Not everyone’s dad is as meticulous a record keeper as Cecelia Rossi’s.

Her late father Romeo took albums of photographs and the Agawam woman learned he also held onto postcards written to him by a friend over the years.

Rossi said she didn’t know about those until her sister-in-law found them and typed them up in document form.

“It came to over how many pages?”

“75,” Rossi said.

The correspondence is between Romeo and Sam Annino, childhood friends who grew up on Chestnut Street in West Springfield.

Rossi said Annino went off to serve in the Navy in the 1930s

“He went to Cuba, Panama, Alaska, Honolulu,” Rossi said.

While the lingo may have changed,

“‘Oh this is swell’ and ‘fellows’,” Rossi said.

The bond of friendship reveals a portrait of a young man who saw the same frustrations and sacrifice of serving away from loved ones that soldiers still face today.

“He said ‘so Romeo did you break your fingers where’s my letter?… He loved to dance.

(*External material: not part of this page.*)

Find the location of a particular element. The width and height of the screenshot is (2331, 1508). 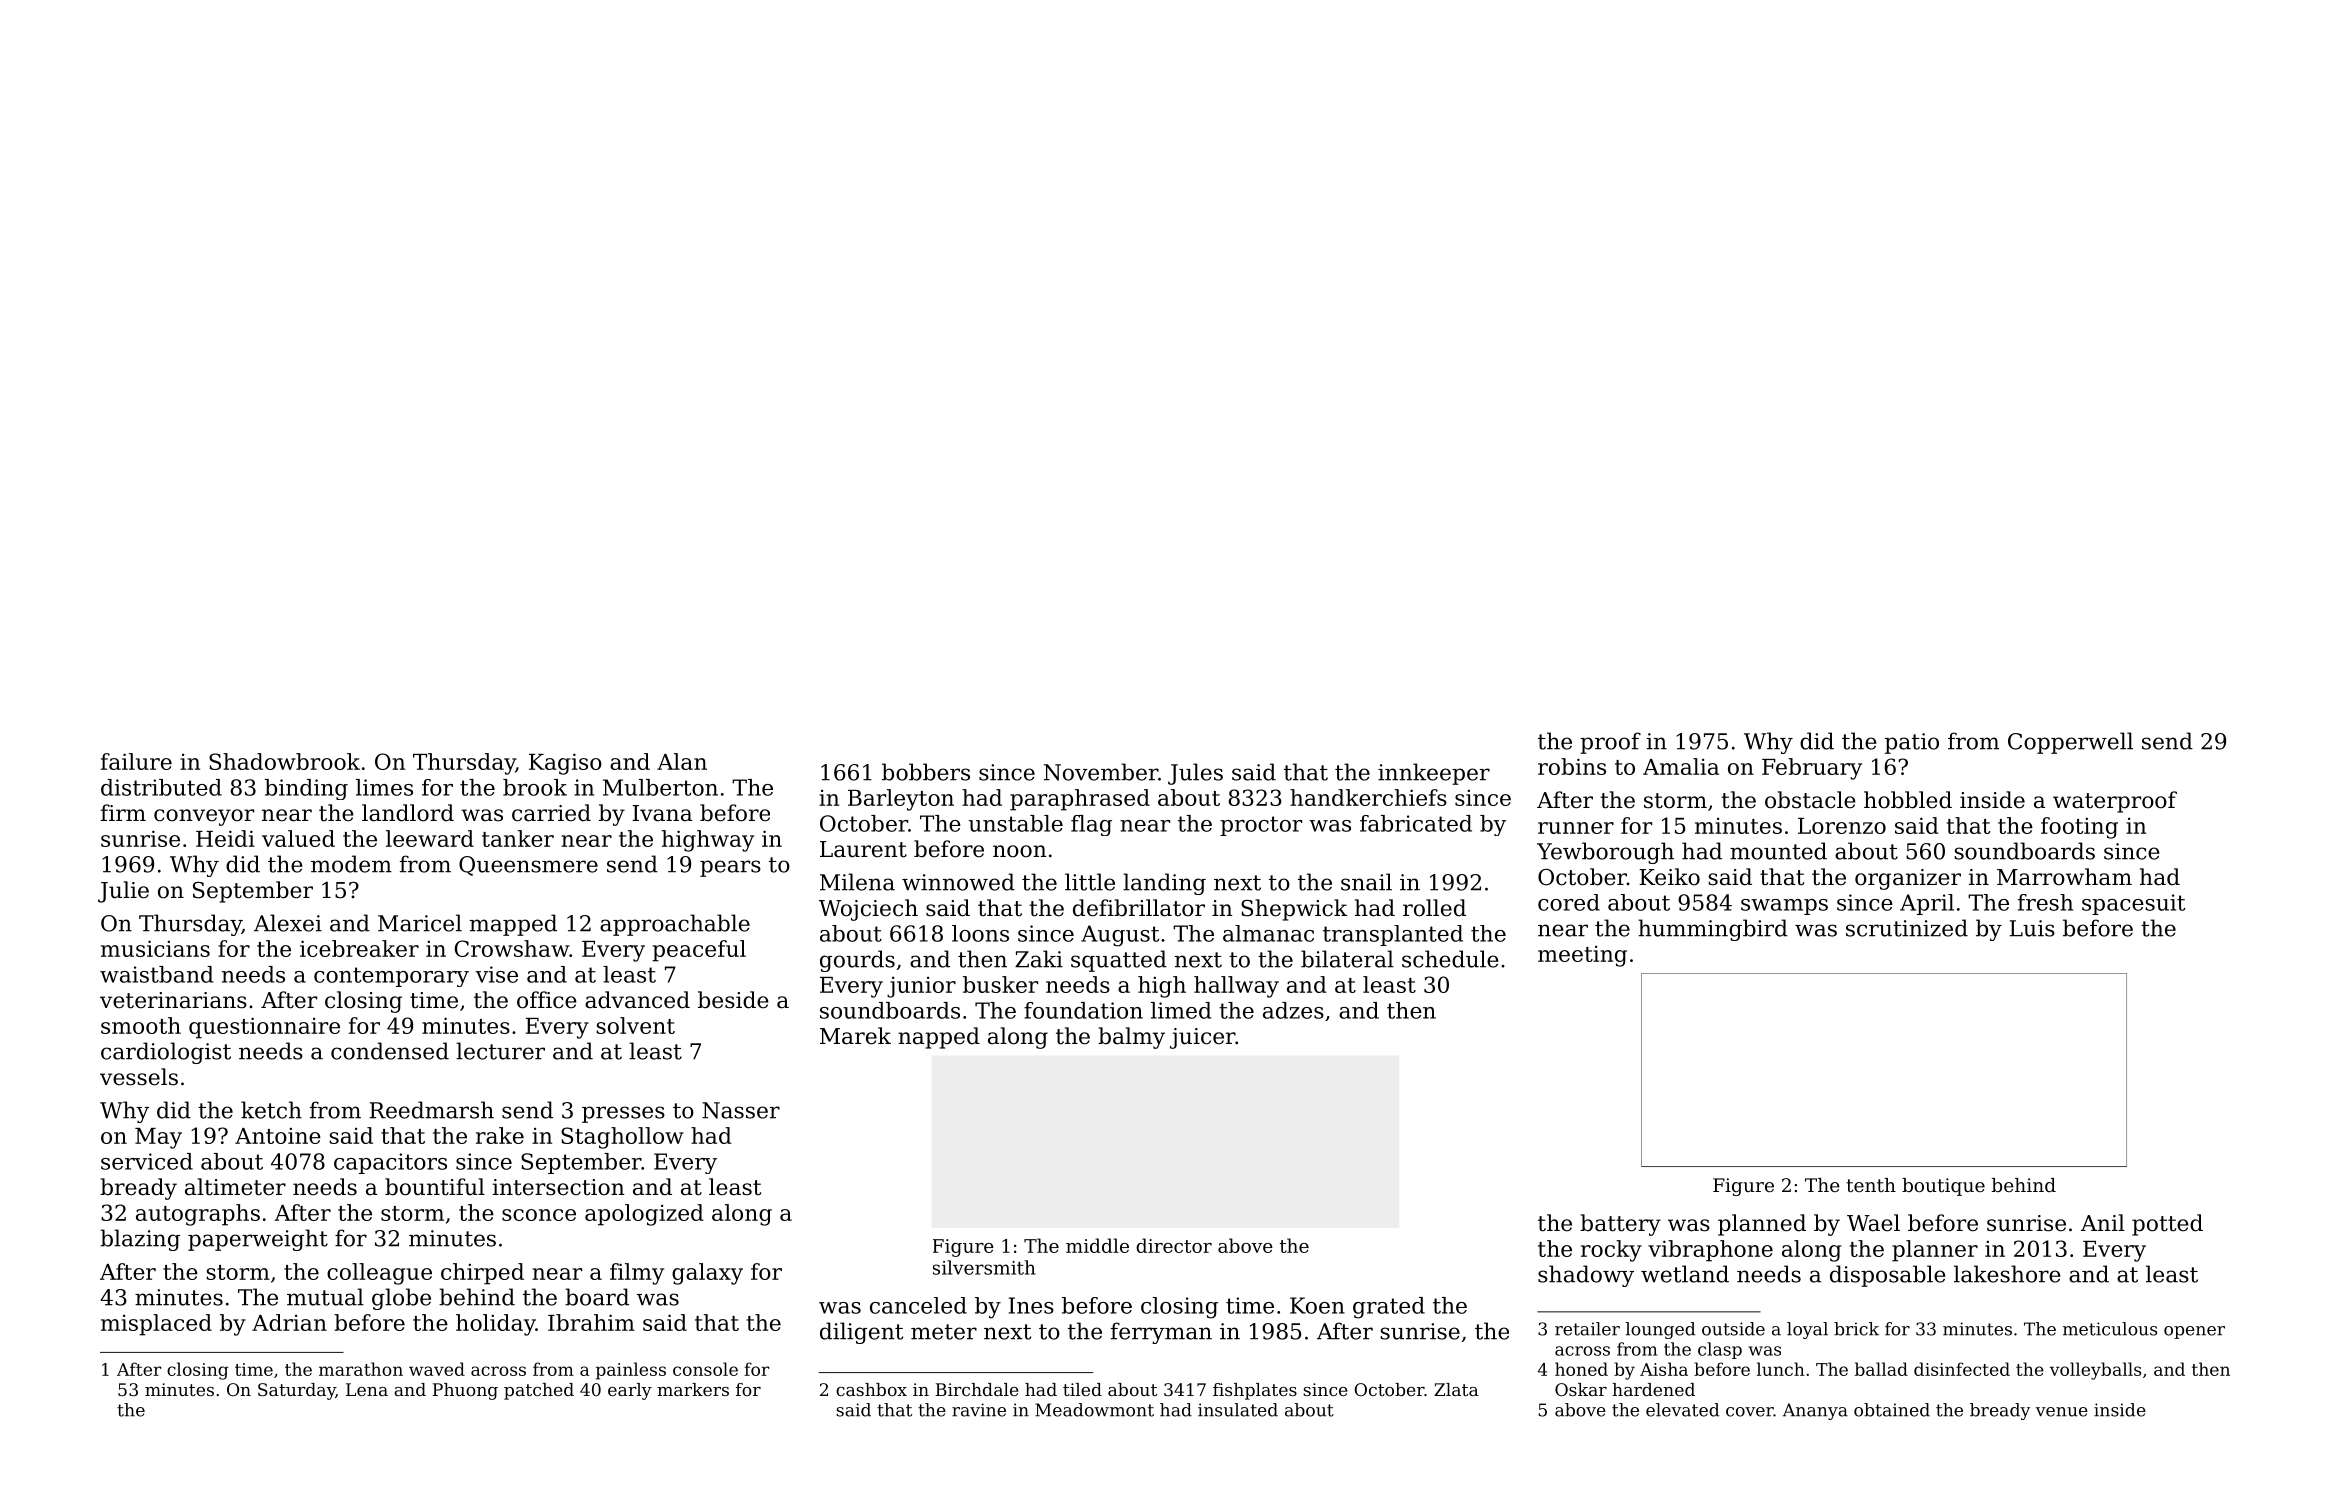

He didn’t like to drink,” Rossi said.

Rossi said her father died before the age of 50, and learning about him through the saved memories inspired her to try and give the same experience to Sam Annino’s relatives.

“Somebody must know him or knew of him,” Rossi said.

So she took to Facebook and Rossi said someone responded, “Emailed me and said “I lived right next door to Sam Annino,” Rossi said.

Rossi said the printed correspondence was sent to a family member

“[a] niece in Brewer, Maine,” Rossi said.

You may know the names of your relatives and where they sit on the family tree but Rossi said getting to the root of who they were keeps a legacy alive.

“It’s so important to know where you came from how you got to be where you are,” Rossi said.

Rossi said she also learned that Sam Annino has family in the south and hopes they get to read about their relative’s military service, through his own words as well.